_What you have to do:_ Reproduce the records below exactly, but only between the lines holding "Tendances (114, 36)" and "Color drenching : et", inclusive.

<<<<

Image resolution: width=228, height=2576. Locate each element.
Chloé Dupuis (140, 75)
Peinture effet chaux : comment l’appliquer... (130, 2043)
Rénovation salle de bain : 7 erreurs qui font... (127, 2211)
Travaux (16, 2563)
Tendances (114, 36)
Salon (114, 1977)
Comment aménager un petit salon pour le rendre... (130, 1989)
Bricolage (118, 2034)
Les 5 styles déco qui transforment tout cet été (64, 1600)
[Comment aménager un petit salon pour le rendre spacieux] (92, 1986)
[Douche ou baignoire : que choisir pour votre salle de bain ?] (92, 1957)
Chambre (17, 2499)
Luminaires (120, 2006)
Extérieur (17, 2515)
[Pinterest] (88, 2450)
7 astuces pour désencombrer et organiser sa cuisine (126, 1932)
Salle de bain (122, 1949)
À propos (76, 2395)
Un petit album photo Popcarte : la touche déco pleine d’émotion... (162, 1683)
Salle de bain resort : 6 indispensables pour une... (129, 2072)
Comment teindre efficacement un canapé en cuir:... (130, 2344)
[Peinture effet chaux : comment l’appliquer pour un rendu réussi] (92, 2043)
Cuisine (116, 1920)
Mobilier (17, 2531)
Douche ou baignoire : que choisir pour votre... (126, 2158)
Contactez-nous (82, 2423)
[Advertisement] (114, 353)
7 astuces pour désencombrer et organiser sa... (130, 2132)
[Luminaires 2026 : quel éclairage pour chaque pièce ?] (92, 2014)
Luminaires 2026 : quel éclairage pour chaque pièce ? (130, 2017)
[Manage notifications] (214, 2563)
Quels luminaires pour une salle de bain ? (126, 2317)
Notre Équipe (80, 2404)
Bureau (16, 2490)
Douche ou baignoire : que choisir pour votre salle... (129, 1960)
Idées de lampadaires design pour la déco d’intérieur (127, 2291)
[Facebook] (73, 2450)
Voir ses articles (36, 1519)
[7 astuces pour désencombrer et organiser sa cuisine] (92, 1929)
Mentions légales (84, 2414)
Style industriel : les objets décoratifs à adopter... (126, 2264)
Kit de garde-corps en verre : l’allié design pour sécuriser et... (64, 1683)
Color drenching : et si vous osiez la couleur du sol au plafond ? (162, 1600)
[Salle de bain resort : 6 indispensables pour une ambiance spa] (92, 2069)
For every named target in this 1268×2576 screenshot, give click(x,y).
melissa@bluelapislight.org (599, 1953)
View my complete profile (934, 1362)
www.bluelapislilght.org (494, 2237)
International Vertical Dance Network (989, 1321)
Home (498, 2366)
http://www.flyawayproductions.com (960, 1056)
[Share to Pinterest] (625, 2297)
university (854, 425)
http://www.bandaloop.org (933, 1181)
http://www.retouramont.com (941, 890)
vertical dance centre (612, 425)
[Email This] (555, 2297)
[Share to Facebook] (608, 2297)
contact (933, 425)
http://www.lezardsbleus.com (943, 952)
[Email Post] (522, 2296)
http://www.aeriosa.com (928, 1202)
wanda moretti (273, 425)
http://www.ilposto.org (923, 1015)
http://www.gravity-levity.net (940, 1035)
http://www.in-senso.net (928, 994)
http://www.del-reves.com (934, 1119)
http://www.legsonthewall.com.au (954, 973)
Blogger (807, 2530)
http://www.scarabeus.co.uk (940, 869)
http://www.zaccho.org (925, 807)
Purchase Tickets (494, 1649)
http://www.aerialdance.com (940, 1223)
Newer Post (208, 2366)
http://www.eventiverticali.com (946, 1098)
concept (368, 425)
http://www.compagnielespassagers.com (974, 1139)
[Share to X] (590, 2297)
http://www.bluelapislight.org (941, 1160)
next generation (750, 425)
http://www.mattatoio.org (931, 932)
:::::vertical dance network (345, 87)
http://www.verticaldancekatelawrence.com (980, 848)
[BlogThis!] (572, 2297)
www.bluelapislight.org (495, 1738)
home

>>>>

_Completed exercise:_
Tendances (114, 36)
Salon (114, 1977)
Comment aménager un petit salon pour le rendre... (130, 1989)
Bricolage (118, 2034)
Les 5 styles déco qui transforment tout cet été (64, 1600)
[Comment aménager un petit salon pour le rendre spacieux] (92, 1986)
[Douche ou baignoire : que choisir pour votre salle de bain ?] (92, 1957)
Chambre (17, 2499)
Luminaires (120, 2006)
Extérieur (17, 2515)
[Pinterest] (88, 2450)
7 astuces pour désencombrer et organiser sa cuisine (126, 1932)
Salle de bain (122, 1949)
À propos (76, 2395)
Un petit album photo Popcarte : la touche déco pleine d’émotion... (162, 1683)
Salle de bain resort : 6 indispensables pour une... (129, 2072)
Comment teindre efficacement un canapé en cuir:... (130, 2344)
[Peinture effet chaux : comment l’appliquer pour un rendu réussi] (92, 2043)
Cuisine (116, 1920)
Mobilier (17, 2531)
Douche ou baignoire : que choisir pour votre... (126, 2158)
Contactez-nous (82, 2423)
[Advertisement] (114, 353)
7 astuces pour désencombrer et organiser sa... (130, 2132)
[Luminaires 2026 : quel éclairage pour chaque pièce ?] (92, 2014)
Luminaires 2026 : quel éclairage pour chaque pièce ? (130, 2017)
[Manage notifications] (214, 2563)
Quels luminaires pour une salle de bain ? (126, 2317)
Notre Équipe (80, 2404)
Bureau (16, 2490)
Douche ou baignoire : que choisir pour votre salle... (129, 1960)
Idées de lampadaires design pour la déco d’intérieur (127, 2291)
[Facebook] (73, 2450)
Voir ses articles (36, 1519)
[7 astuces pour désencombrer et organiser sa cuisine] (92, 1929)
Mentions légales (84, 2414)
Style industriel : les objets décoratifs à adopter... (126, 2264)
Kit de garde-corps en verre : l’allié design pour sécuriser et... (64, 1683)
Color drenching : et si vous osiez la couleur du sol au plafond ? (162, 1600)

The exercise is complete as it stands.